The repository contains the recipe to run data augmentation based on conditional text ge neration in order to automatically generate labeled data using a training set, following the approach described by Not Enough Data? Deep Learning to the Rescue! and Natural Language Generation for Effective Knowledge Distillation.
First, we fine-tune a causal language model like GPT-2 on the training set. Each sample contains both the label and the sentence. We mark the end of the sample by a special token EOS.
Second, we synthesize labeled data. Given a class label, we use the fine-tuned language model to predict the sentence until EOS.
We show here an example how to augment GLUE SST-2 training set.

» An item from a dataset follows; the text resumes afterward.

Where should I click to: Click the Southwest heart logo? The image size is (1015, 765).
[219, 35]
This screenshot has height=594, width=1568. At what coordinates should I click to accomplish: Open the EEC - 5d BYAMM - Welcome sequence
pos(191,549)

The code runs with Python3. It is based on transformers (3.6.1) and datasets (1.6.2) libraries from HuggingFace. The script run_clm.py from transformers examples is used for fine-tuning GPT2.
This following code loads and prepares the data by adding EOS token at the end of each sample.
python prepare_data.py
The following code fine-tunes GPT-2 (gpt2-medium) on SST-2. The loss here is that of causal language modeling.
DATASET=SST-2
RAIN_FILE=$DATASET/train.txt
TEST_FILE=$DATASET/validation.txt
MODEL=gpt2-medium
MODEL_DIR=model/$MODEL-$DATASET
python3 transformers/examples/pytorch/language-modeling/run_clm.py \
--model_name_or_path $MODEL \
--train_file $TRAIN_FILE \
--validation_file $TEST_FILE \
--do_train \
--do_eval \
--output_dir $MODEL_DIR \
--overwrite_output_dir
The following code generates samples, given the label.
DATASET=SST-2
NUM_RETURN_SEQUENCES=800000
MODEL=gpt2-medium
MODEL_DIR=model/$MODEL-$DATASET
OUTPUT=augmented-glue-sst2/train.tsv
python data_augment.py \
--input $DATASET/train.txt \
--model_type gpt2 \
--model_name_or_path $MODEL_DIR \
--output $OUTPUT \
--num_return_sequences $NUM_RETURN_SEQUENCES
Not Enough Data? Deep Learning to the Rescue!, Ateret Anaby-Tavor, Boaz Carmeli, Esther Goldbraich, Amir Kantor, George Kour, Segev Shlomov, Naama Tepper, Naama Zwerdling, AAAI 2020.
Natural Language Generation for Effective Knowledge Distillation, Raphael Tang, Yao Lu, Jimmy Lin, DeepLo 2019.